(Dataset entries)
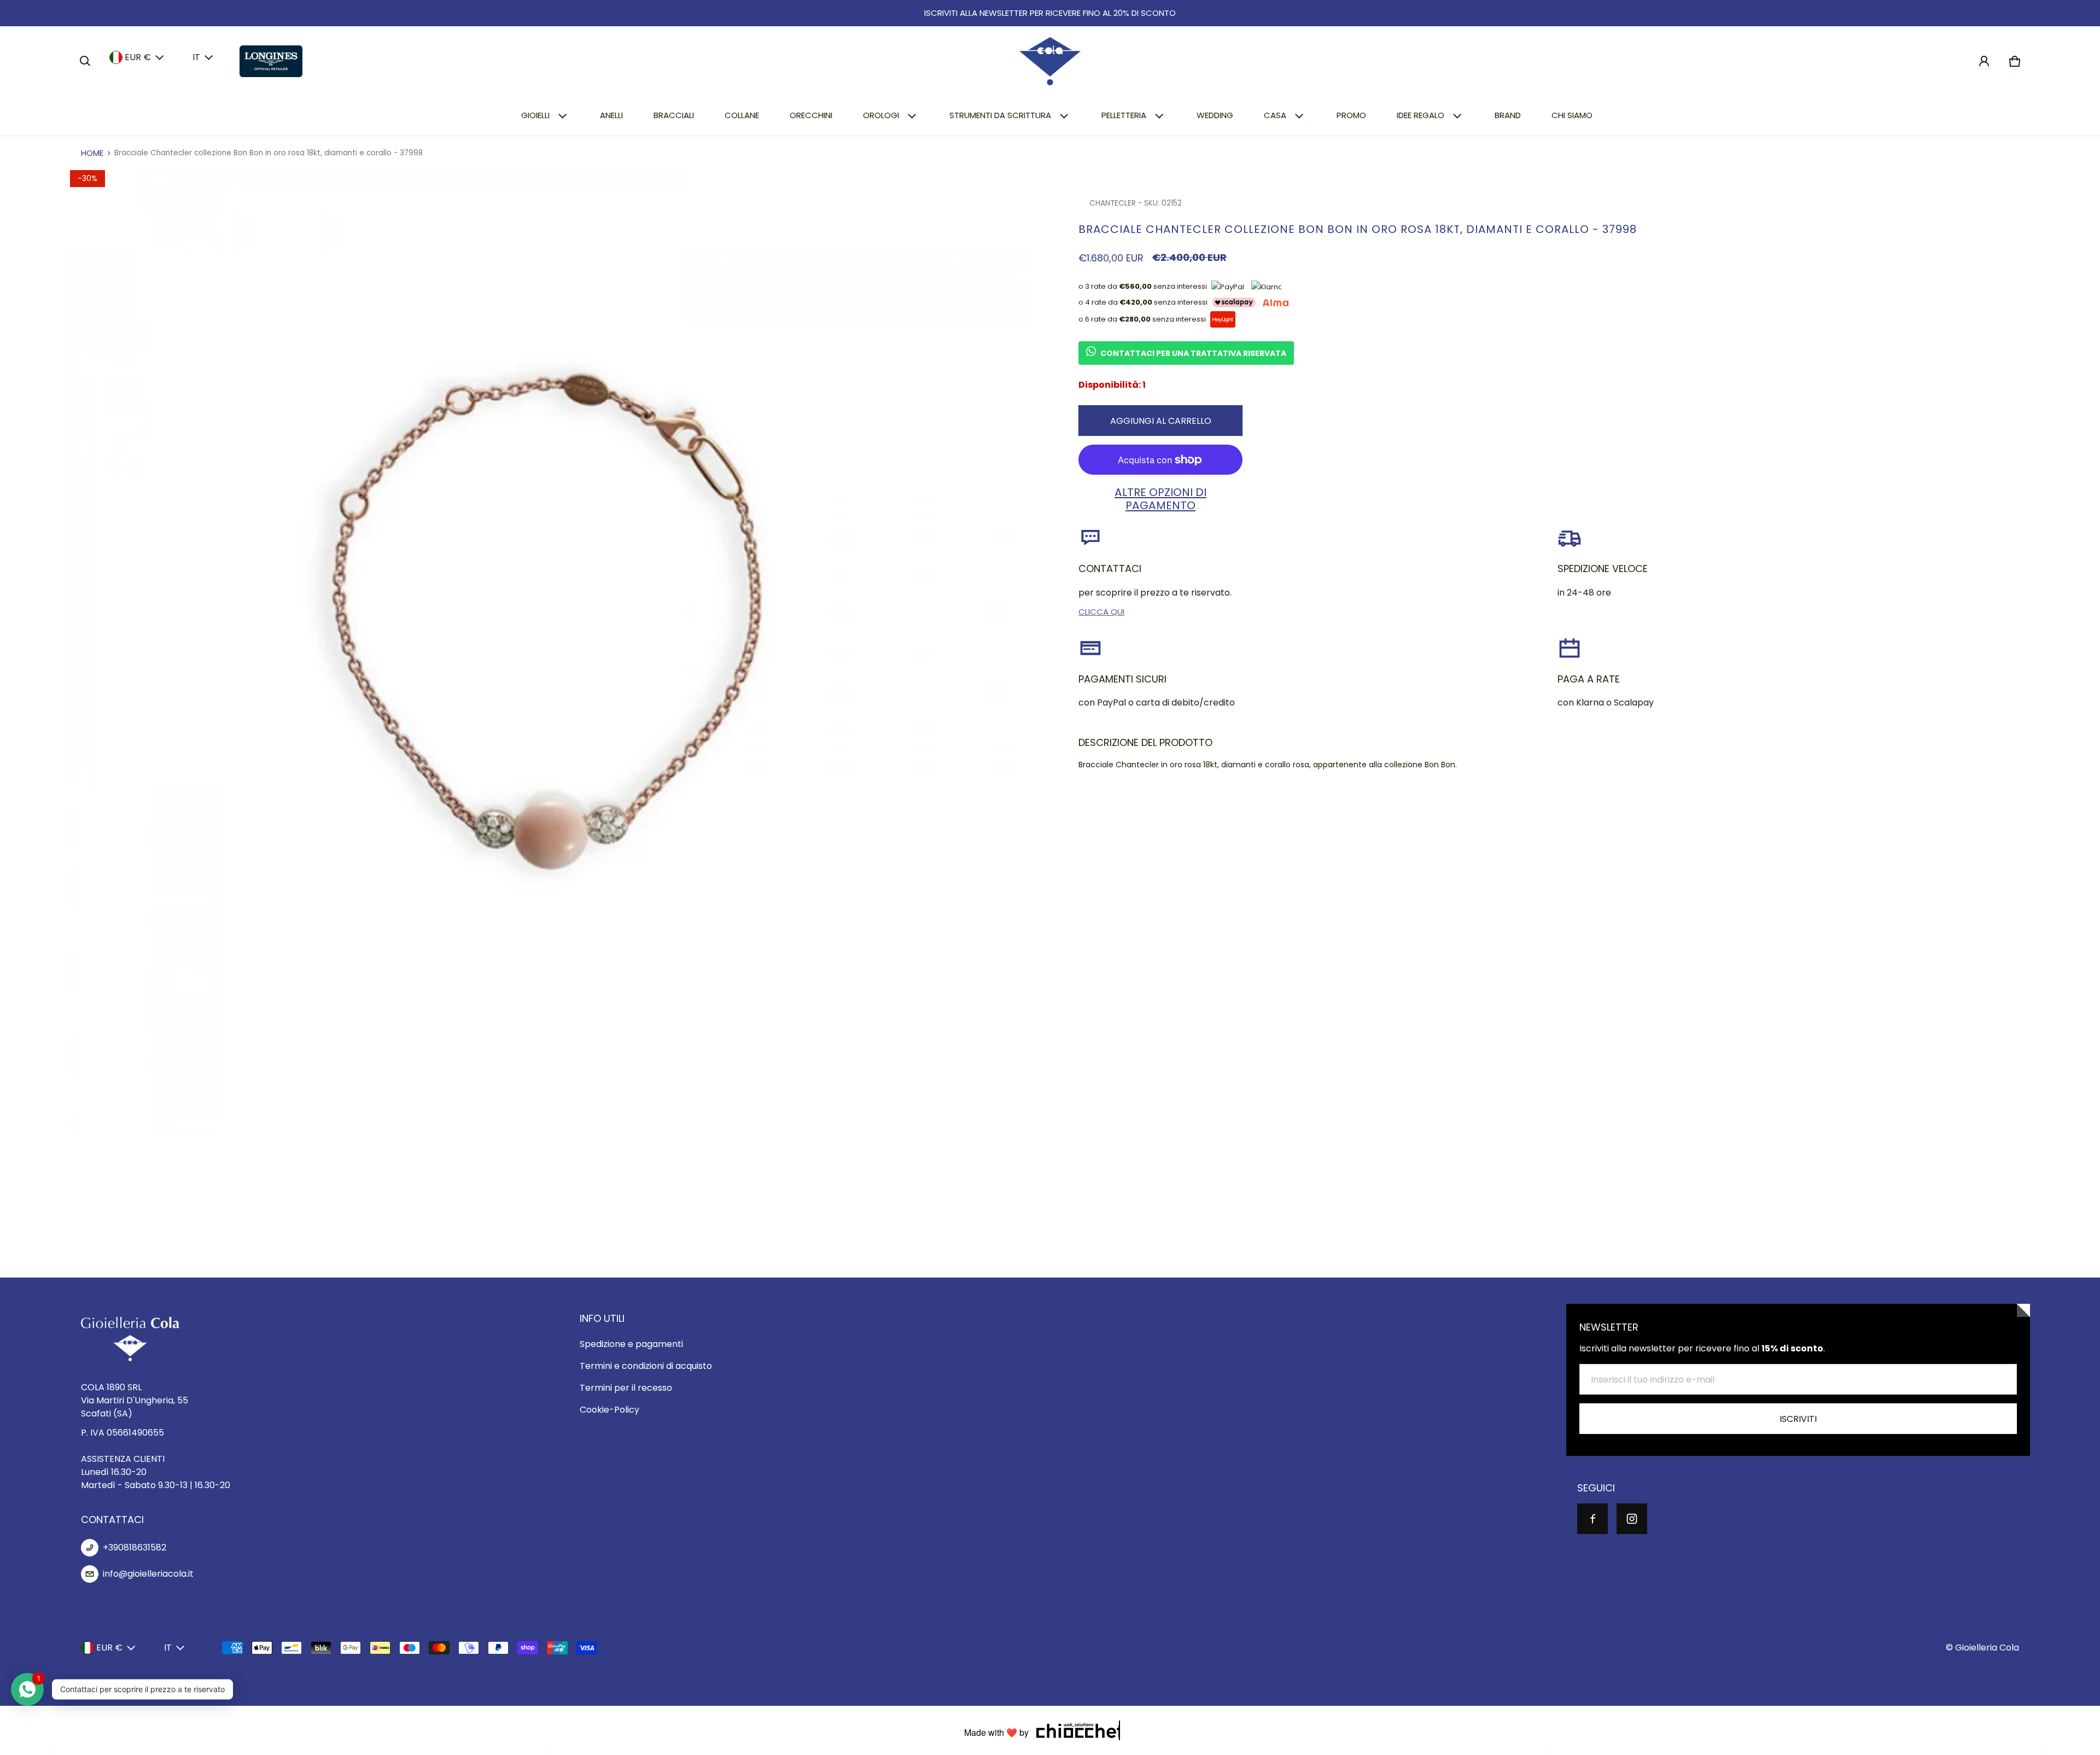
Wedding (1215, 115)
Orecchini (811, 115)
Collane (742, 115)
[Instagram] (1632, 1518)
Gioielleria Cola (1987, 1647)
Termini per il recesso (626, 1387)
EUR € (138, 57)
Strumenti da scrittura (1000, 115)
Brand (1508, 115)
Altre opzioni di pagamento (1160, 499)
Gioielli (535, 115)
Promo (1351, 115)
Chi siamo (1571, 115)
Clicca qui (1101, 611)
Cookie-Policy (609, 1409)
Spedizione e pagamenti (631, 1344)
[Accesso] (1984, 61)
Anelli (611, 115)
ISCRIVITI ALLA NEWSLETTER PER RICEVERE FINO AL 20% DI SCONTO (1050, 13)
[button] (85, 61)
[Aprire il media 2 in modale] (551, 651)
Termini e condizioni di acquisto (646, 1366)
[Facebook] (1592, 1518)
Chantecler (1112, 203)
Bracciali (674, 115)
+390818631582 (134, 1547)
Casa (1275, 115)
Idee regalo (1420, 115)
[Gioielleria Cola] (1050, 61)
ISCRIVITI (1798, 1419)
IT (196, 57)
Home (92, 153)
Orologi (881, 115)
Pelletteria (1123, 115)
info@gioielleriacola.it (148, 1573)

Work instructions: Among the lines above, which ones hold the string "ISCRIVITI"? Show them.

Solution:
ISCRIVITI ALLA NEWSLETTER PER RICEVERE FINO AL 20% DI SCONTO (1050, 13)
ISCRIVITI (1798, 1419)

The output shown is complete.